Their foreheads nearly touched, with the loch glimmering behind them. But a sudden splash rippled across the peacefulsurface of the loch, breaking the hush between them. Baird’s head jerked toward the sound just in time to see a silver-backed trout leap clean out of the water, flashing once in the sun before vanishing again beneath the surface.
Davina was startled, but then laughed. The moment grounded them both, pulling them gently back from the edge of something unbearably raw. Baird found himself staring at her, unable to look away from the brightness in her eyes, a brightness he had nearly forgotten existed.
There was mischief there, clear as day.
“What are ye thinking about?” he asked, with suspicion and curiosity mingling.
She tilted her head. “Freedom.”
He raised a brow. “Aye?”
“And choosing things fer meself,” she smirked.
Before he could make sense of that, she stepped back, bent gracefully and slipped off her shoes.
Baird blinked. “What are ye daeing?”
“Choosing,” she said simply.
She set the shoes neatly on the grass. Then she untied the ribbon at her sleeves and shrugged off her outer gown, leaving her in her lighter shift beneath.

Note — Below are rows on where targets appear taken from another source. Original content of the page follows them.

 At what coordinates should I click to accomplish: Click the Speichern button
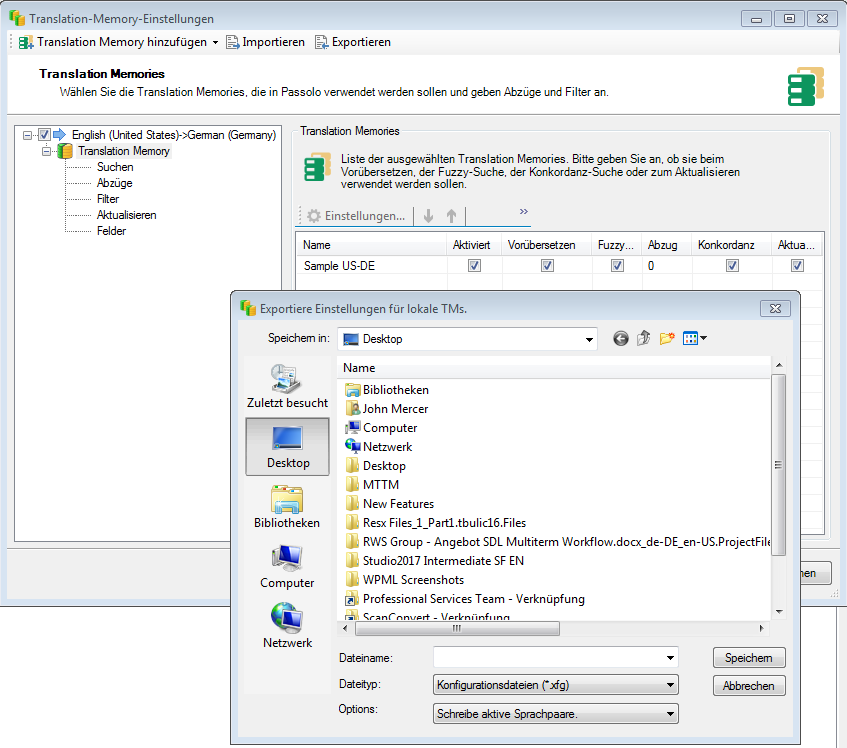tap(748, 658)
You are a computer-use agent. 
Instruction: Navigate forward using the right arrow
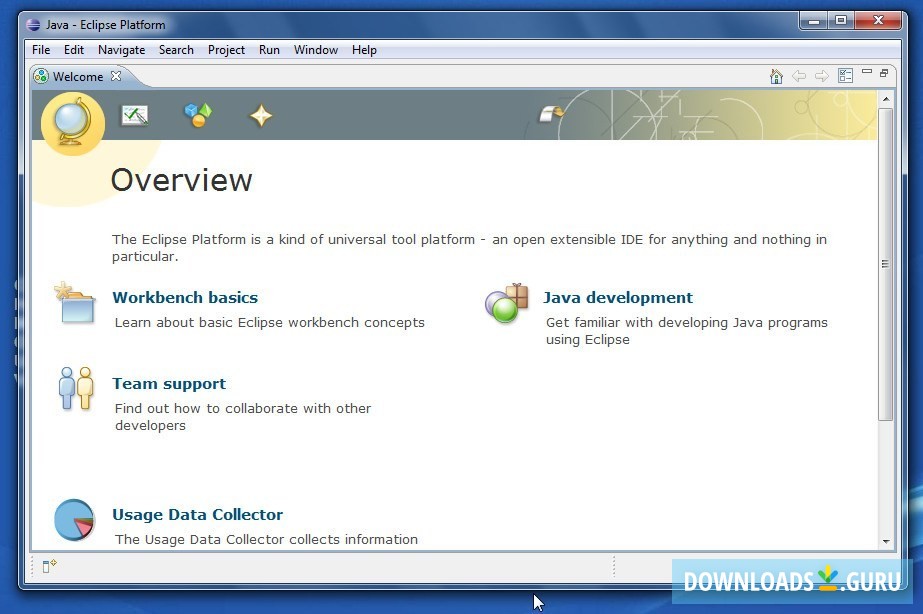point(821,75)
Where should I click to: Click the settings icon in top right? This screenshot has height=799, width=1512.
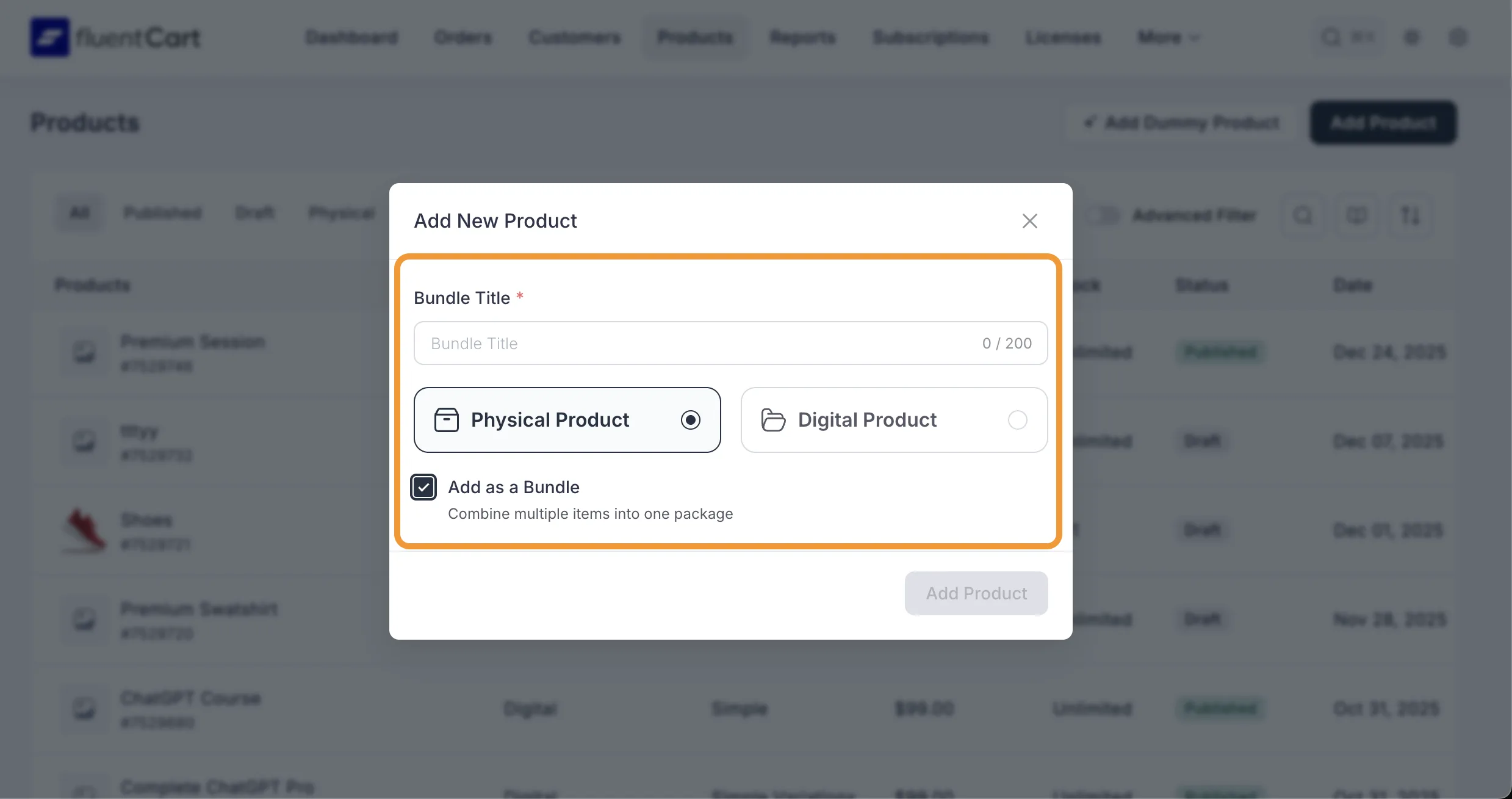1412,37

She folded the gown carefully and placed it beside the shoes.
Baird’s jaw might have slackened several inches. “Davina…”
But she only smiled, and that mischievous spark in her eyes only grew brighter.
“Every time I answer,” she said lightly, “I make a choice.”
“And what choice is this?” he asked curiously, drawn to her more than ever before.
She stepped toward the water’s edge, with the hem of her shift brushing her calves. “The choice tae feel the sun, tae feel the water, tae dae something simply because it pleases me.”
His breath caught. “Davina…”
She made another choice: she unpinned her hair, letting it spill down her back in a golden tumble that glowed in the daylight.
Baird swore under his breath, but only because his heart was thundering. “Lass… ye cannae just…”
But she could. She had said so herself.
And then she laughed and ran straight into the loch, with water splashing around her legs before she dove deeper and her shift billowing like pale silk beneath the surface. Baird stood rooted to the spot, stunned and with a helpless smile tugging at his mouth despite every instinct screaming that it was improper and reckless and wild…
… andfree.
She surfaced with a gasp and a radiant grin. “Come in if ye dare, me laird!”
Baird stared at her, laughing and alive, as sunlight turned droplets on her skin into diamonds. For the first time in years, he felt the weight of duty slip, just a little. That made him huff a breath which was half-laugh and half-surrender.
“What in God’s name have I married?” he muttered.
Davina only splashed water toward him in answer, daring him with her eyes.
For a moment he stood frozen at the water’s edge, watching her laugh as the loch embraced her like an old friend. She looked so alive, so unbound, that something inside him simply let go.
“Ah, saints help me,” he muttered, and began stripping off his coat, then his boots, then every heavy layer that marked him as laird.
Davina’s smile widened as he waded in, the cold water rushing up his calves and his thighs, stealing the breath from his lungs. She splashed him before he’d even found his footing.
“Is that how it’s going tae be?” he asked, with his teeth clenched against the shock of the loch.